In general, teaching sight words is less focused on rules and letter sound knowledge. However, when sight words are coupled together with phonics instruction, we build strong, confident and fluent readers. Additionally, sight words are not a substitute for teaching phonics. Rather, sight word instruction helps students master reading words that frequently occur in a text, so they don’t have to stop and sound out every single letter or word.
There are many strategies and techniques to facilitate effective sight word learning. When I teach sight words I don’t have students sound them out or use their knowledge of letter sounds, as many of the sight words do not have a letter-sound correspondence. For example, sounding out the word “the” for a child, “t/h/e” does not work. Beginning and struggling readers may not understand how to pronounce the “th” letter sounds. Moreover, the first two counting numbers in English are not able to be sounded out, “one o/n/e” and “two t/w/o”! To help, I always use a non-verbal cue of circling the sight word or referencing it on our word wall. To clarify, we sound out other words, like CVC words, but not sight words. CVC words are words that begin with a consonant (C), have a single letter vowel sound (V), and end with a consonant (C).
To help reinforce sight word memorization, students need repetition and practice reading the words in context to help create mastery. For this reason, I use sight word fluency exercises, which allow the students to see the word, trace the individual letters on a pre-printed sheet, build the word by cutting out individual letters and assembling them in the correct order, and reading the word multiple times. Currently, I have found the most effective way to use the sight word fluency exercises is to show the word, say the word, trace the word, build the word, and read the word in context in a sentence. The sentence reading is then followed up with an opportunity to write it out on lined paper.
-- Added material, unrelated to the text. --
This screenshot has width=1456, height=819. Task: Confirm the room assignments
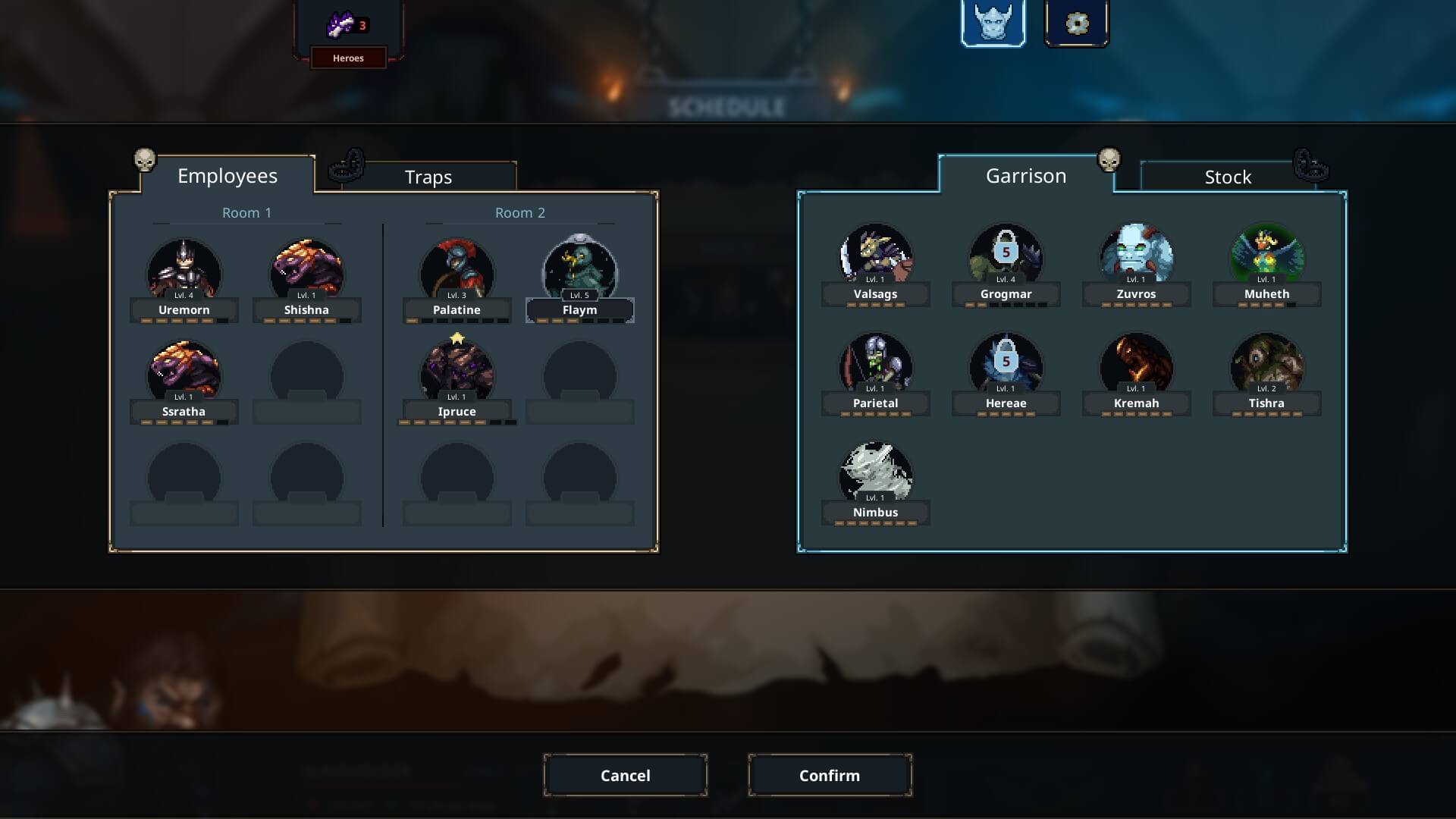point(830,775)
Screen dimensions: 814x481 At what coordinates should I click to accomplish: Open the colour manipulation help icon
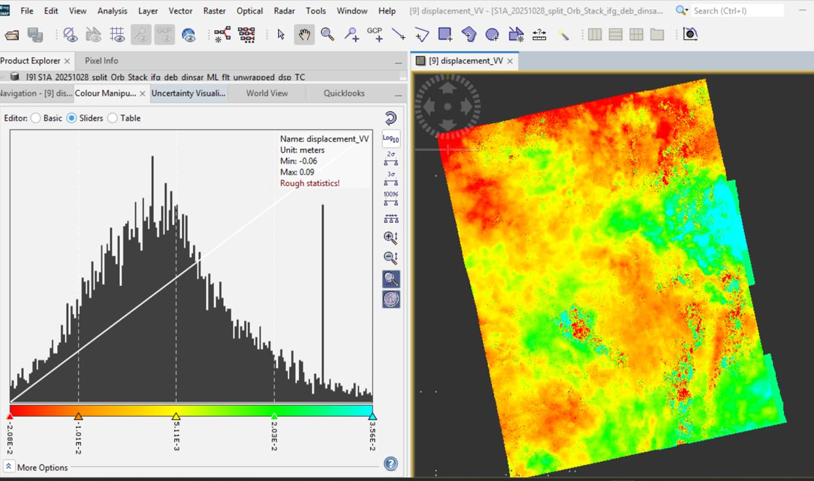click(391, 464)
Struggling readers may have a difficult time moving from reading individual words to reading full sentences. Sometimes, children are overwhelmed when they see a sentence with 6+ words, but it’s critical for them to make this transition if they are going to be successful readers. If a child can read one word, then two, then three and so forth, they become more confident readers of full sentences. To aid in building this confidence I use sight word pyramid sentences. Sight word pyramid sentences increase the number of words a student reads and use both targeted sight words and words that can be sounded out. Students can simultaneously practice sight words and phonics. This is also a great way of providing repeated exposure to sight words. This helps the transition to reading words in context, which in turn helps build comprehension.
Language and literacy learning happen in a variety of ways as children are exposed to spoken and written language. Learning sight words is part of the SIS Reading Curriculum and is useful for early readers. Given the need to recognize high frequency and irregular words automatically, sight word instruction is one component of a comprehensive literacy program for early readers.